It’s “Tell A Story” Day

Have I got a story for you. Don’t I always? And you love them. Don’t you? You know you do. Admit it. You can’t wait to immerse yourself in the gooey, sticky mess that surrounds me. I’m catchy. Addictive. I’m crack. Fly paper. A train wreck. A can of Pringles. Once you pop, you can’t stop. Not even if you wanted to.

I’m an underdog, so it’s highly likely you’re rooting for me. Well, most of you are. There are probably some who would like to see me maimed on the sidelines. Bleeding profusely. Might even take pleasure in finding me decapitated. But you’re reading, too. Because despite your disdain for me you’re addicted to my every move. It can’t be helped. I hope you can find the courage to be thankful you’re not me. But that’s another story. And one that I’m willing to share some other time when the wounds are not so raw.

Yep, I’m waaaaay off today. I’m tired. I’m sad. I’m angry. I’m frustrated. I’m ready to run away but am stuck in my own ooey-gooey mess.
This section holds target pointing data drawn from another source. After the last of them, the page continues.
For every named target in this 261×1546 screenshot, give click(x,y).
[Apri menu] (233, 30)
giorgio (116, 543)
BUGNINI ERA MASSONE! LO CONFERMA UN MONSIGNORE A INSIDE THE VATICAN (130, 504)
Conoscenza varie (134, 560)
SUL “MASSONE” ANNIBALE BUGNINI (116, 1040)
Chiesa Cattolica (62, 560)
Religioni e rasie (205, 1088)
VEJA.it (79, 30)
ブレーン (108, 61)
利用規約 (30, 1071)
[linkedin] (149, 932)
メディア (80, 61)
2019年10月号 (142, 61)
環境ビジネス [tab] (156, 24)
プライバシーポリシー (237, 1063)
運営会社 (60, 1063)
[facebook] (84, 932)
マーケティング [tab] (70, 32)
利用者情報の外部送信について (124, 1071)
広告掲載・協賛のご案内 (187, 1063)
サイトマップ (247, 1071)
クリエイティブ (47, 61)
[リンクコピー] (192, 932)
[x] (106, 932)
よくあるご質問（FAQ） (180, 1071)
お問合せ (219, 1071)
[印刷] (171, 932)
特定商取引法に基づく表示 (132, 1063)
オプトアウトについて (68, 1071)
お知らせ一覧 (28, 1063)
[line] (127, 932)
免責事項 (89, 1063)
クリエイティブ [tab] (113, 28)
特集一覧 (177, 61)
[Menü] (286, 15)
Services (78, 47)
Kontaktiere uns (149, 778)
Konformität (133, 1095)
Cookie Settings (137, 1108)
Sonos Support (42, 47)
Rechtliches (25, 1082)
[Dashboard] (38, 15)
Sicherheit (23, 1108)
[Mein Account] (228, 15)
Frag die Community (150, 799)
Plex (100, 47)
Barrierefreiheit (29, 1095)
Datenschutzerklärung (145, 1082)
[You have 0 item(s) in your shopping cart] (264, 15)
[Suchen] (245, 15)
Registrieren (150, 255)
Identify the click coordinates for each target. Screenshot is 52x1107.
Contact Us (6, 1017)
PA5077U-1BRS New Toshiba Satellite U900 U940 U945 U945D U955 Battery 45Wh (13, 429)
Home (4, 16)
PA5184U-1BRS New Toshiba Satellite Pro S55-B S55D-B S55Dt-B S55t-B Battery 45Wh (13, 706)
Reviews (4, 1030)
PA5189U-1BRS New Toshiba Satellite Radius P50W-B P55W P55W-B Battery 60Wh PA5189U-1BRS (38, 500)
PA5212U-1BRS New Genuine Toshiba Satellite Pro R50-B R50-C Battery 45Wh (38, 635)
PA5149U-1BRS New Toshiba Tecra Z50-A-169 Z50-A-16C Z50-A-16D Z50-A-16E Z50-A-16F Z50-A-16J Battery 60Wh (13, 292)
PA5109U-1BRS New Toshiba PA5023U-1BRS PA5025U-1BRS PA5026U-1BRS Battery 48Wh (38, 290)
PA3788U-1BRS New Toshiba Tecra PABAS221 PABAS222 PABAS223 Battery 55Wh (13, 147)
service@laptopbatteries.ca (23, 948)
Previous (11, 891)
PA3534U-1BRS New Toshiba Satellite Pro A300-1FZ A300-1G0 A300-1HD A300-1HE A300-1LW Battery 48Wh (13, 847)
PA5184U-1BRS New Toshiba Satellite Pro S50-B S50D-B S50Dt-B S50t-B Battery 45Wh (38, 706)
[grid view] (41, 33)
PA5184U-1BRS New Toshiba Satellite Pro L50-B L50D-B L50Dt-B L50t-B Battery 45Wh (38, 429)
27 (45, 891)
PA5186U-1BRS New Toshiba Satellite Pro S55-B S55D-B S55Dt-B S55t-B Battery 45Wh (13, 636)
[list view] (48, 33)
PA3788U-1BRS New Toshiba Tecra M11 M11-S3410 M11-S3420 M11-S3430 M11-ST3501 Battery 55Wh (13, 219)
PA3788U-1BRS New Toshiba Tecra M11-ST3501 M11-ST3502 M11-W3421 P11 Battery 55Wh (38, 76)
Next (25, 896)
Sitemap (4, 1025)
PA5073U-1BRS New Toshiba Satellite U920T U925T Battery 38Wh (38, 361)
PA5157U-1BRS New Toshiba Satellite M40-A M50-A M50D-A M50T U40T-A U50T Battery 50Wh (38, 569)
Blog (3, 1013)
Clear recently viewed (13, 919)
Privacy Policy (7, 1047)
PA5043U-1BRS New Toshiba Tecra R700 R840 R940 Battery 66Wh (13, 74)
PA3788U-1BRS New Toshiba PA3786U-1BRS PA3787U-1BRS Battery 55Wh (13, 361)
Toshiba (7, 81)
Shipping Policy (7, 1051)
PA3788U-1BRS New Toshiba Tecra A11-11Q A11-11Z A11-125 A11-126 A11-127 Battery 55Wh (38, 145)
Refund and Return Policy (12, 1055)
I’m lying here in the bed snuggled up next to Ben. I occasionally reach over to rub the fine hair that is trying – in vain – to grow. Any day now the chemo is going to say, “Enough of that growing! Away with you!” And his whispery fine locks will come out in my hands. Scatter themselves across his flannel pillowcase. Get stuck in the saliva that seems to be congruent with mouth sores. Damn Cancer. I am so flipping sick of you. Taking my Bean’s childhood. Taking our friend Taylor yesterday evening. But I have to put up with you. You’re here, you’re destructive, and I have to figure out a way to deal with you.
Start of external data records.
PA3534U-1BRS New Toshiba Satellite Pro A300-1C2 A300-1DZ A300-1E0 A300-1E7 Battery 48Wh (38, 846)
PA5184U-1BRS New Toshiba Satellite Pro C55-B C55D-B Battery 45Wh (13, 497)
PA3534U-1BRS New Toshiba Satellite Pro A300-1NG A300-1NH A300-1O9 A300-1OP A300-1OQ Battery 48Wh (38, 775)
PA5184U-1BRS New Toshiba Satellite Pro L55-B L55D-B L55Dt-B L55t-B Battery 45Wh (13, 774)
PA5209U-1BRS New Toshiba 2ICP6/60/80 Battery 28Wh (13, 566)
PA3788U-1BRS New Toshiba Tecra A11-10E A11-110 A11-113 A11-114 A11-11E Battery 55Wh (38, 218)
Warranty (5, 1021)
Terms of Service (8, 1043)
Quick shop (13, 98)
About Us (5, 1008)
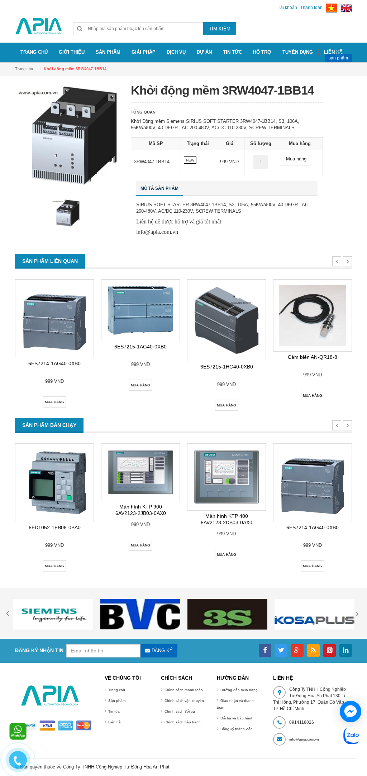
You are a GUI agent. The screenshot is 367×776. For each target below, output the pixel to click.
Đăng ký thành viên (236, 729)
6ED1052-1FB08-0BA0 (55, 527)
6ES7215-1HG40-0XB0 (226, 367)
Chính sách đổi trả (180, 711)
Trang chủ (24, 69)
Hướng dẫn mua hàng (239, 690)
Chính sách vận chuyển (184, 701)
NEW (190, 160)
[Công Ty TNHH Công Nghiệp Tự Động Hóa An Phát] (38, 29)
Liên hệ (114, 722)
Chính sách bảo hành (183, 722)
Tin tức (114, 711)
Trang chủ (116, 690)
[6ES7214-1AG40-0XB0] (54, 318)
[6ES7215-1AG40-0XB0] (140, 310)
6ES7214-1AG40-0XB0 (54, 363)
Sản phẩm (116, 701)
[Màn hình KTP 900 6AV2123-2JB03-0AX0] (140, 472)
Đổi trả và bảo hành (236, 718)
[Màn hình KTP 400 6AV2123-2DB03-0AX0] (226, 477)
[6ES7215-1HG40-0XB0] (226, 320)
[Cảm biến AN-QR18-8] (312, 315)
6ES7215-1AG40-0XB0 (140, 347)
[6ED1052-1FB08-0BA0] (54, 482)
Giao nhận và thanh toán (235, 704)
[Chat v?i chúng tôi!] (350, 711)
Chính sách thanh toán (184, 690)
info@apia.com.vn (304, 739)
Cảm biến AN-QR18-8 (312, 357)
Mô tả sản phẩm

But that mound of laundry is sitting in the corner of the bedroom. And it’s staring at me. Giving me the evil eye. I start to drift off to sleep only to be shaken awake with a nightmarish sensation that they’re coming to get me. The stains have formed an impenetrable bond and are able to stand on stiff legs. They’re raising from their mass grave that I’ve tried to bury them in and they’re surrounding the bed. Clamoring for a piece of my soul. “I DON’T CARE ABOUT YOU, LAUNDRY! YOU’LL NEVER TAKE ME ALIVE!” And that’s when they destroy me, ripping me to shreds, leaving me with nothing clean to wear at my funeral.
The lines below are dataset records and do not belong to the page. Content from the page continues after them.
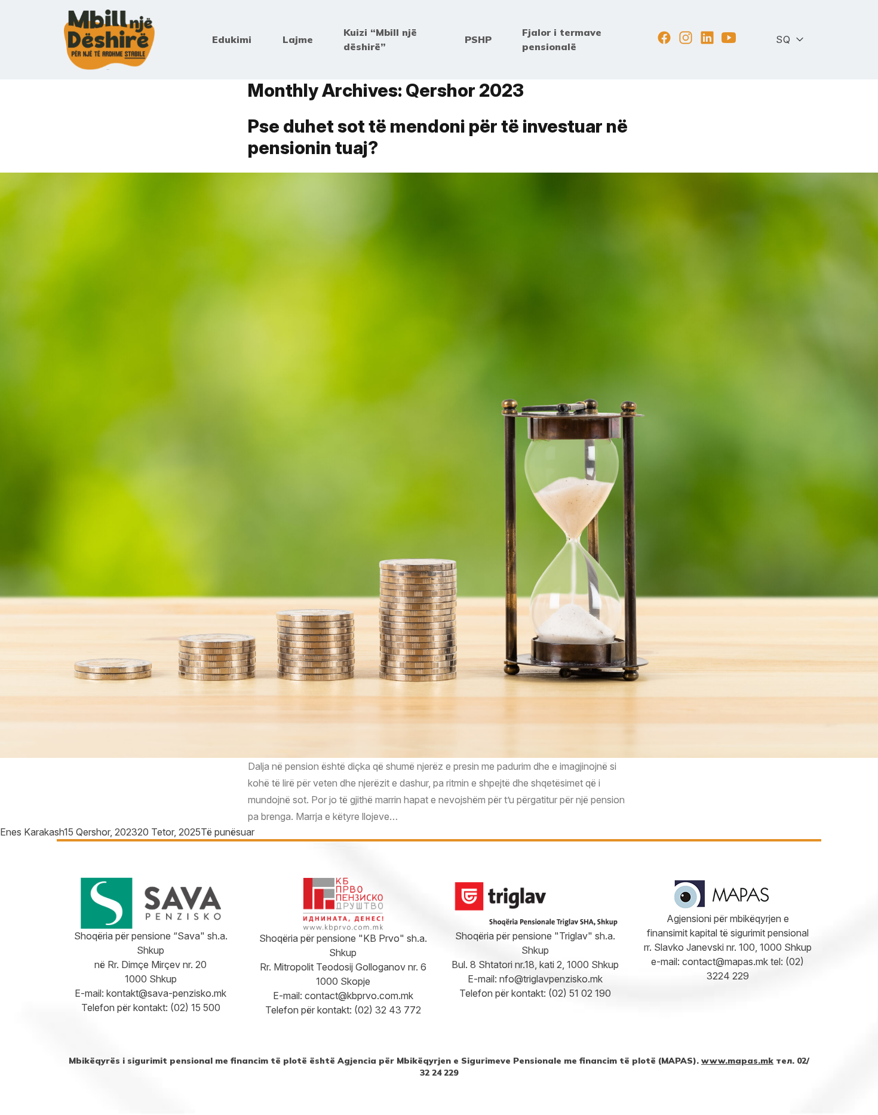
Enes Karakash (32, 832)
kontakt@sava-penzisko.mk (166, 993)
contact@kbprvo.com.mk (359, 996)
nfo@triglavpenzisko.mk (551, 979)
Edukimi (231, 39)
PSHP (478, 39)
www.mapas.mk (737, 1060)
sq (783, 39)
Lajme (298, 39)
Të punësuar (227, 832)
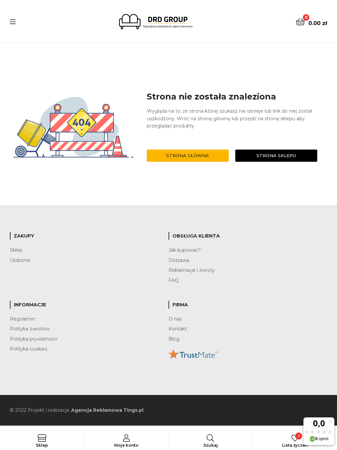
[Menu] (12, 21)
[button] (188, 156)
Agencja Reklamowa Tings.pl (107, 410)
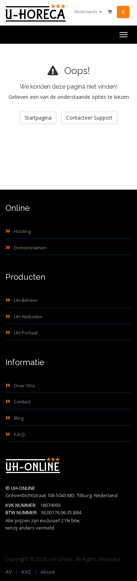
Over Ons (24, 385)
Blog (18, 418)
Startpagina (38, 117)
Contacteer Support (89, 117)
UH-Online (23, 488)
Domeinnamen (30, 247)
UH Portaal (26, 332)
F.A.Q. (20, 434)
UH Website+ (28, 316)
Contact (22, 401)
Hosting (22, 231)
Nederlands (86, 11)
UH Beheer (26, 300)
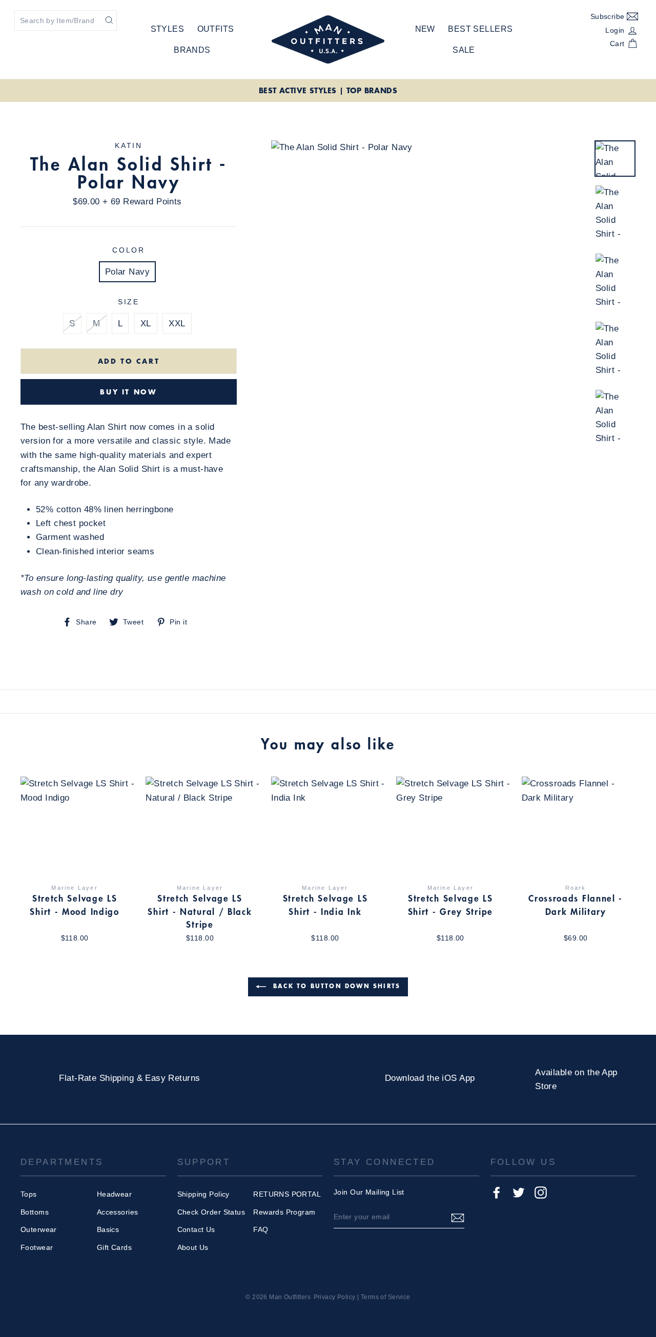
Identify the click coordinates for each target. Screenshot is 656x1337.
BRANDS (192, 50)
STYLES (167, 29)
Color (128, 250)
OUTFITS (215, 29)
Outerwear (38, 1229)
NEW (425, 29)
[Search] (109, 20)
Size (128, 302)
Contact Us (196, 1229)
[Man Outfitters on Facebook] (496, 1192)
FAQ (260, 1229)
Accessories (117, 1212)
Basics (108, 1229)
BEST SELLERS (480, 29)
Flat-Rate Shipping (96, 1078)
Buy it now (128, 392)
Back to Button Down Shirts (335, 986)
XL (145, 323)
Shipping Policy (203, 1194)
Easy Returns (172, 1078)
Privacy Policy (335, 1297)
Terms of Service (386, 1297)
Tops (28, 1194)
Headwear (114, 1194)
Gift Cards (114, 1247)
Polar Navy (127, 272)
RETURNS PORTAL (287, 1194)
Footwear (36, 1247)
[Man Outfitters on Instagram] (541, 1192)
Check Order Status (211, 1212)
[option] (328, 91)
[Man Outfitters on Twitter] (518, 1192)
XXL (177, 323)
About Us (193, 1247)
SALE (464, 50)
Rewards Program (284, 1212)
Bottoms (34, 1212)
Cancer and laundry are very similar in the way that they simply take over if given enough room to spread. I’ve been on a mission lately to save my son from cancer taking over his sweet little body, now I’m going to raise awareness for the silent killer that stalks us all: Laundry.

People Against Dirty Clothes. Wash for the Cure. Pray for Tide (with or without an infusion of Febreze). The ribbon will be dirt colored marred with a variety of stains, but with a tiny area on the corner bathed in brilliant whiteness. The scratch and sniff version will have a slight tinge of bleach surrounded by the overpowering smell of congealed ketchup. At least, that’s what MY kids’ clothes smell like.

See? I told you I had a story. Aren’t you glad I’m not your mom? Aren’t you glad I’m not tucking you in at night and telling you my terribly demented tales? Actually, I don’t do this to my kids. I’m too busy telling Madeline stories about a character I’ve named “Princess Nine”. She’s a bit of a brat but always learns her lesson before the story is over. And then Ben. I used to tell him stories about Buzz Lightyear telling him the need for a good night’s sleep so he could help save the Universe. But lately, I’ve been using story-telling time to reassure him how wonderful he is. How many lives he’s changed. What a strong boy he is. I hope he believes me because that story is simply NOT a fairy tale.

Okay! Okay! Stop staring at me. Which load wants to go first?